Systems Recipes - Issue #2

Systems Recipes

Welcome to the second issue of Systems Recipes! This is a newsletter about Software and Systems Architecture. We aim to bring you stories that inspire us to be better at our craft.

Every two weeks, we’ll send our top 3 picks that we’re reading at the moment. 🤓 This edition has a bonus research paper at the end which we really enjoyed reading so you get 4 things for the extra long weekend.

We’ve been overwhelmed with the support at launch. 💖 Thanks to each and every one of you. 🙏

If you have read or watched anything interesting lately that you think will be a good fit for future issues or have any feedback, simply hit reply. You can also reach out on Twitter or send an email! 📧

Cloud Jewels: Estimating kWh in the Cloud - Etsy

Datacenters require a large amount of power to keep all those servers up and running optimally. Have you ever thought about how much power is needed to stream Tiger King on Netflix to everyone globally or all the machine learning required to curate your Instagram feed?

Most cloud providers have made big investments in optimizing datacenter efficiency. Both Amazon Web Services and Google Cloud have substantial efforts in achieving 100% renewable energy use.

As engineers developing for the cloud, it’s easy to lose sight of growing energy use to serve a growing customer base. Etsy talk about their efforts to calculate watt-hour coefficients to estimate energy use across a vCPU and per terabyte of HDD/SSD storage use.

If this is an area you have experience in or want to contribute, they are also looking for more input/data to also estimate costs of volatile memory and inter-datacenter networking.

Cloud Jewels: Estimating kWh in the Cloud - Code as Craft

Writing a Time Series Database from Scratch - Fabian Reinartz

Monitoring a dynamic environment (such as applications running on Kubernetes) can result in very high cardinality of series. You get a high amount of series churn where some series become inactive and new ones come online as applications get deployed.

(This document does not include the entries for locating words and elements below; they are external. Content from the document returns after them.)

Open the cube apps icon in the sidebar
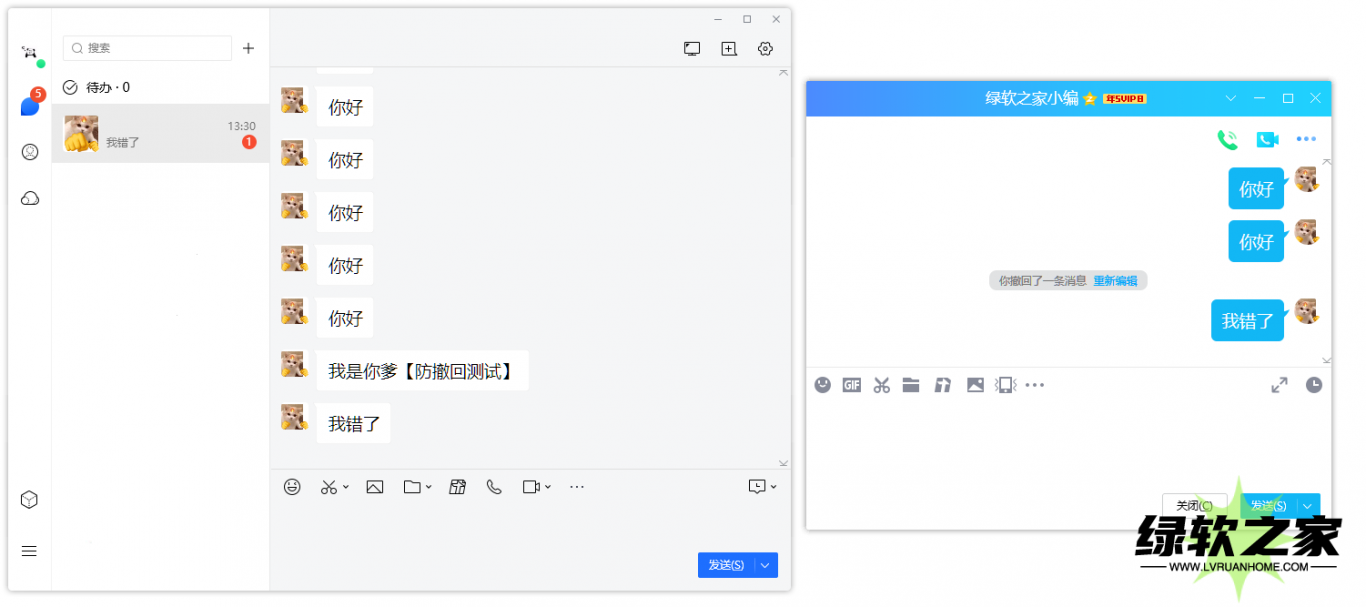 [x=30, y=500]
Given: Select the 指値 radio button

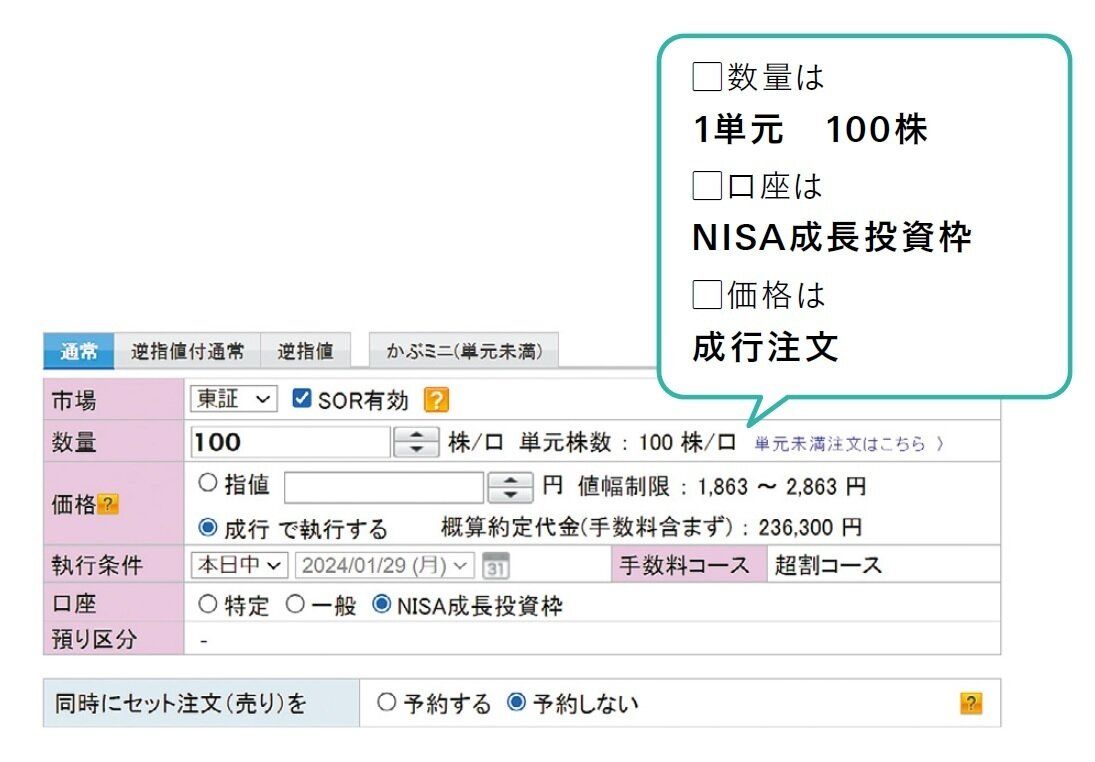Looking at the screenshot, I should pyautogui.click(x=208, y=484).
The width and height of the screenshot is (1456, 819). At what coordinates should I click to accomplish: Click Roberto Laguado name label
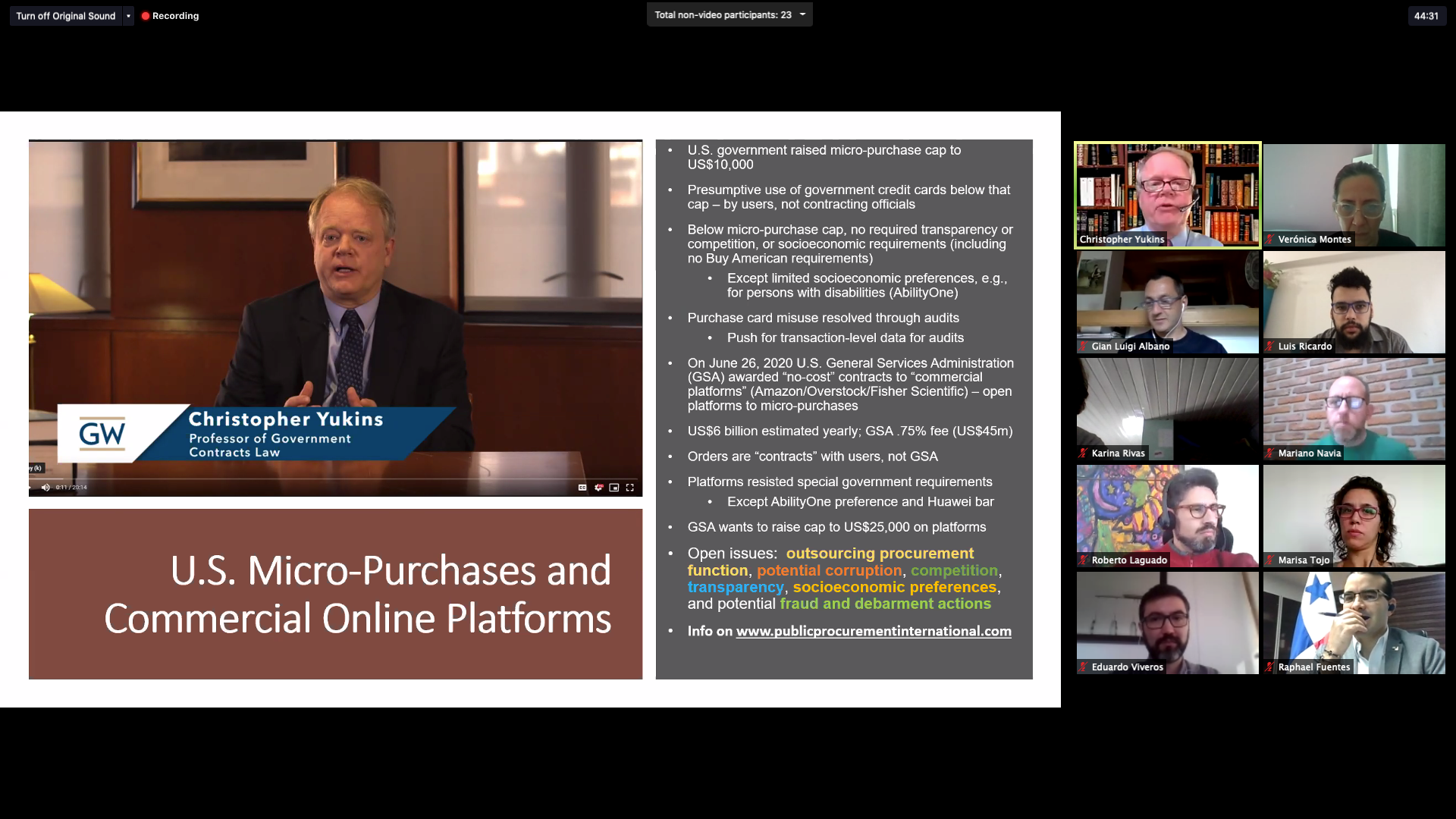[x=1128, y=560]
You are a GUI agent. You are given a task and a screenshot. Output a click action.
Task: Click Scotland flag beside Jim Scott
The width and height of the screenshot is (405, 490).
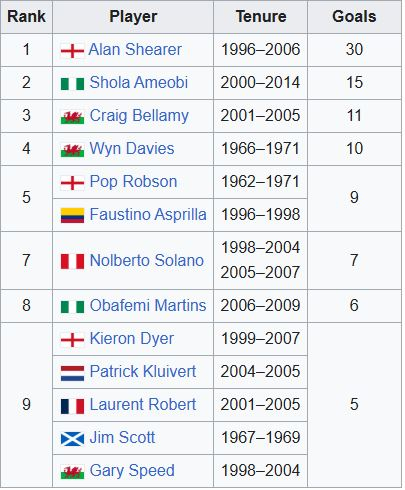click(x=72, y=439)
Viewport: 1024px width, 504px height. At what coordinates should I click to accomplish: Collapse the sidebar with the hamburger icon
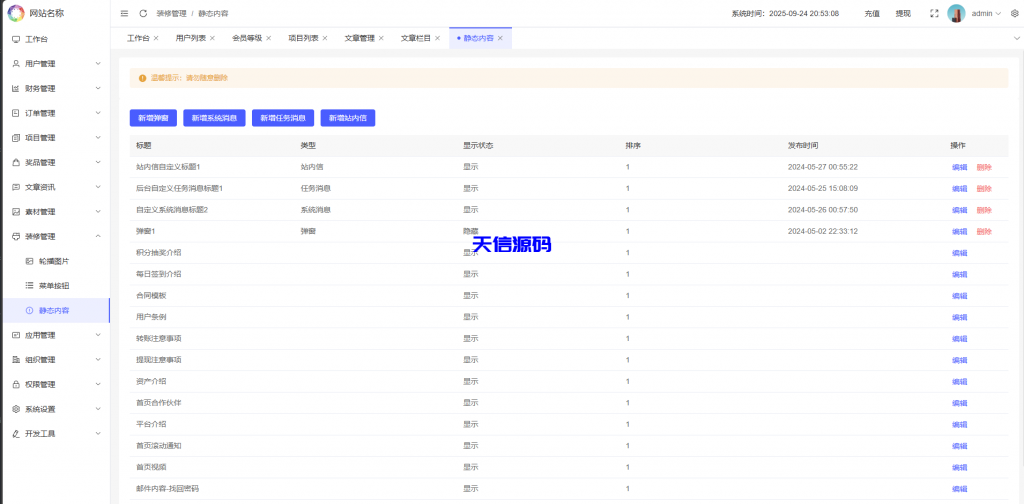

This post by Fabian from 2017 shows how Prometheus’ data model has been curated to allow for speedy querying using mmap with lots of tiny chunk files backed by an index and really fast ingestion (by building on the concept of the Write Ahead Log popularized by LevelDB / Cassandra).

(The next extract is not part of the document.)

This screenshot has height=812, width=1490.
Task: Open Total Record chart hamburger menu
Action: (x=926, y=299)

If you want more on Prometheus specifically, the documentation has a great section on Local Storage. If you are interested in the file format itself, check out the TSDB documentation.

Writing a Time Series Database from Scratch | Fabian Reinartz

Building a more accurate time service at Facebook scale - Facebook

Keeping time accurate is a challenging necessity. If you use a distributed datastore which relies on time, a bad time source can lead to an incorrect ordering of transactions which is not fun. 😓

Facebook detail how they converted the analog signal from their atomic clocks into a digital pulse all the way into the jitter differences they saw between ntpd and chronyd. They managed to get the jitter down from tens of milliseconds to sub-millisecond.

Facebook has made their time service public (see the ‘Public NTP design decisions’ section) with different geographic network paths so we can all benefit. If you are on AWS, you can use the AWS Time Sync service . Google also has an open NTP service backed by atomic clocks.

NTP: Building a more accurate time service at Facebook scale

Meaningful Availability - Tamas Hauer et al.

We have an added bonus this week! Say you are building an online store, everything looks great and you have 99% availability. It turns out, that 1% missed is everyone being able to check-out and pay for their goods from your store.

An availability metric needs to be useful for both end-users and engineers. As aptly described in the paper ‘A good availability metric should be meaningful, proportional, and actionable’. Having probes which replicate functionality at a high level won’t give you an objective measure of availability.

This paper goes beyond using a simple success/failure ratio metric into a metric called 'windowed user-uptime’ to encompass what each user experiences into your availability metric.

Meaningful Availability | USENIX